Nasensprays mit Kochsalzlösung werden häufig gegen Erkältungen beworben

Nasensprays mit Kochsalzlösung werden häufig gegen Erkältungen beworben

Ob als Nasendusche, Spray oder zum Inhalieren – Kochsalzlösung gilt als Hausmittel gegen Schnupfen und Husten. Erforscht ist die Wirkung jedoch kaum.

Frage:Haben salzwasserhaltige Nasenduschen und Nasensprays oder das Inhalieren mit Kochsalzlösung eine lindernde oder vorbeugende Wirkung auf Erkältungen?
Antwort:wissenschaftliche Belege fehlen
Erklärung:Bisher durchgeführte Studien dazu sind von schlechter Qualität und daher nicht aussagekräftig. Auf Halsschmerzen dürften Spülungen und Sprays keinen merkbaren Effekt haben.

Ob als Spray, Spülung oder in Form von Dampf aus dem Kochtopf inhaliert – viele Wege führen in die Nase. Bei Erkältungskrankheiten mit Schnupfen oder Husten greifen Betroffene häufig zu Kochsalzlösungen, die in Drogerie und Apotheke erhältich sind. Sie hoffen, damit die Atemwege freizubekommen und lästige Erkältungsbeschwerden zu lindern.

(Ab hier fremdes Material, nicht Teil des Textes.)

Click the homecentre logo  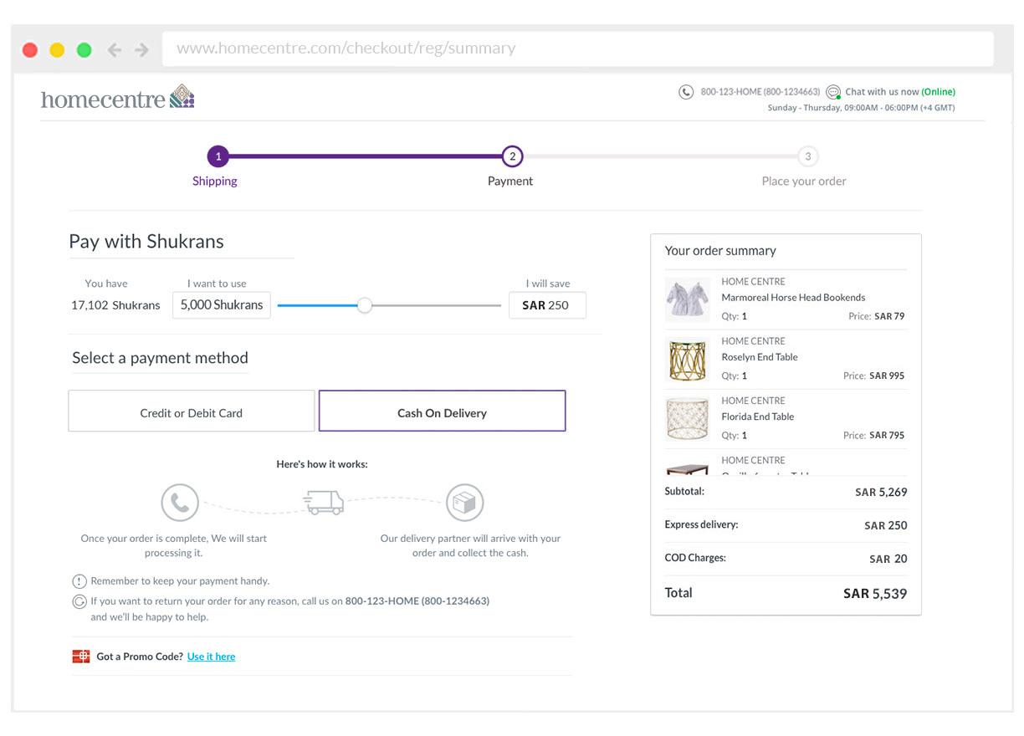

Vorbeugung mit gespülter Nase

Beworben werden die salzigen Therapien auch, um derartige Infektionen erst gar nicht aufkommen zu lassen. Für die kalte Jahreszeit empfehlen Herstellerfirmen von Kochsalzlösungen, die Nasenschleimhaut regelmäßig mit ihren Produkten zu spülen. So hätten Schnupfen und Husten angeblich keine Chance.

In der Theorie sinnvoll

Der vermutete Wirkmechanismus erscheint nachvollziehbar: Kochsalzlösung soll Schleim und darin befindliche Krankheitserreger aus der verstopftem Nase schwemmen. Auch die Flimmerhärchen der Nasenschleimhaut sollen dadurch beweglicher werden. Dies könne Keime und Schmutz besser hinausbefördern und die Selbstheilungskräfte der Schleimhäute ankurbeln. Viren hätten demzufolge keine Möglichkeit mehr, sich in der Schleimhaut der Nase niederzulassen [1].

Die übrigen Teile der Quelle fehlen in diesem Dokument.